Write out the listing below, starting with the line that contains "Given: Open the" and going on through the line that contains "This screenshot has width=640, height=407.", with both of those lines included. Leave the pictures out of your copy.

■ Material supplied ■
* START *

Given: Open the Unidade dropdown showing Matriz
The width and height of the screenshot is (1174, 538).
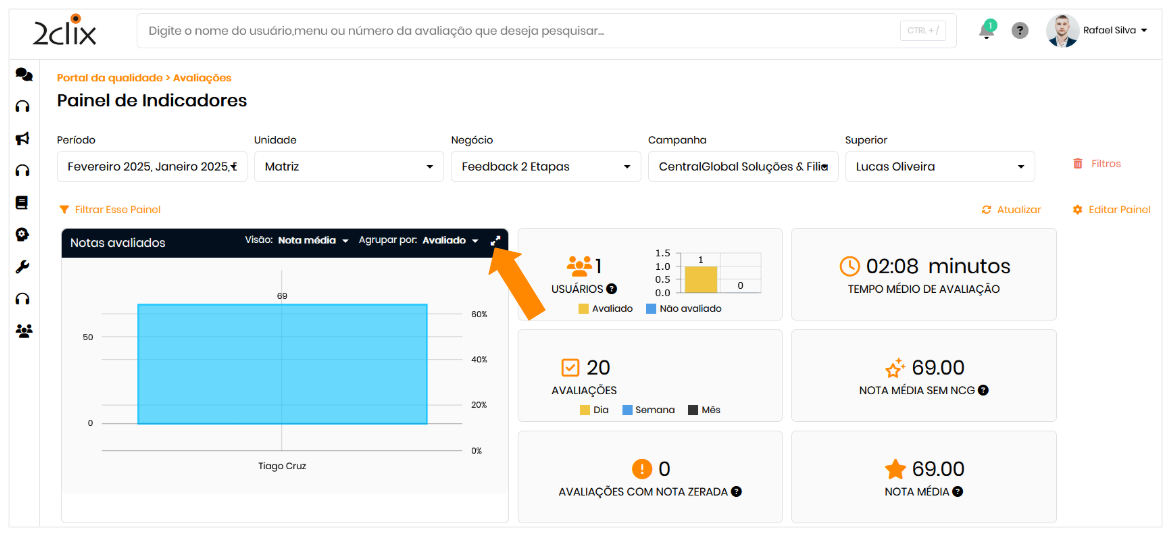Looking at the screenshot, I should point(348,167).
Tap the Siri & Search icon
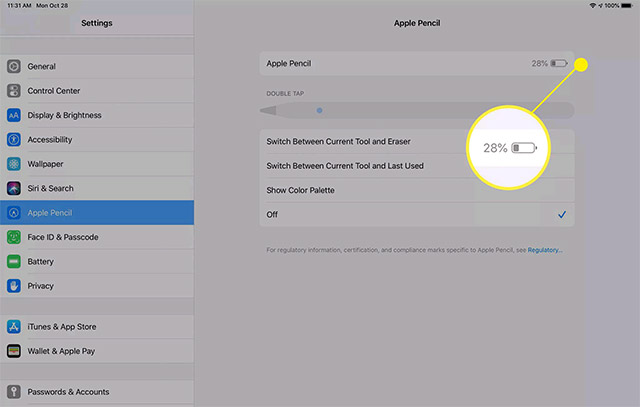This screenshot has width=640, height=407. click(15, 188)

* END *
* START *

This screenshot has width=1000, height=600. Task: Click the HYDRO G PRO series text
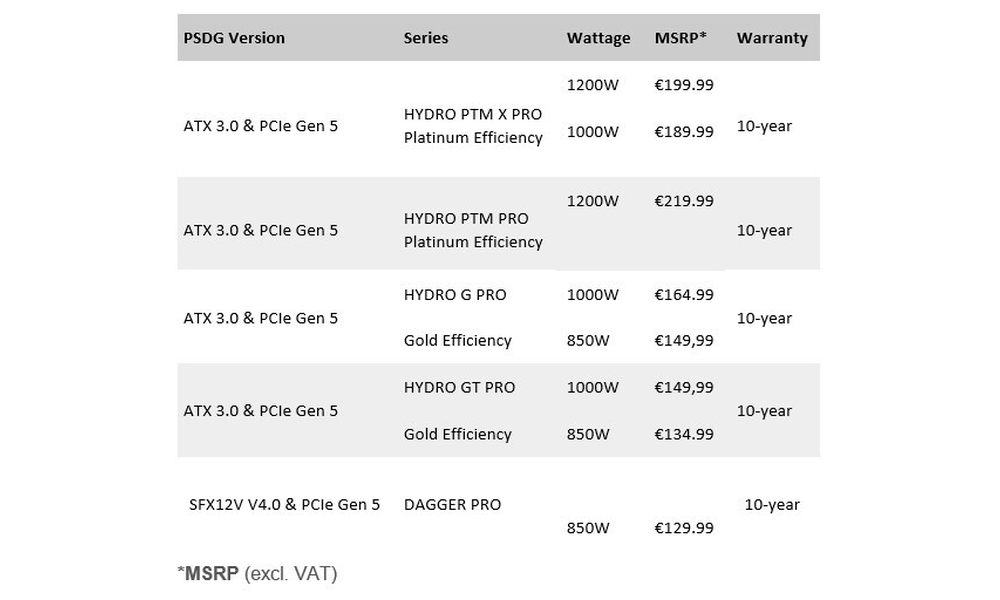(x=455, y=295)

* END *

■ Written response ■
Given: Open the Unidade dropdown showing Matriz
The width and height of the screenshot is (1174, 538).
Looking at the screenshot, I should point(348,167).
Tap the Siri & Search icon
This screenshot has width=640, height=407. click(15, 188)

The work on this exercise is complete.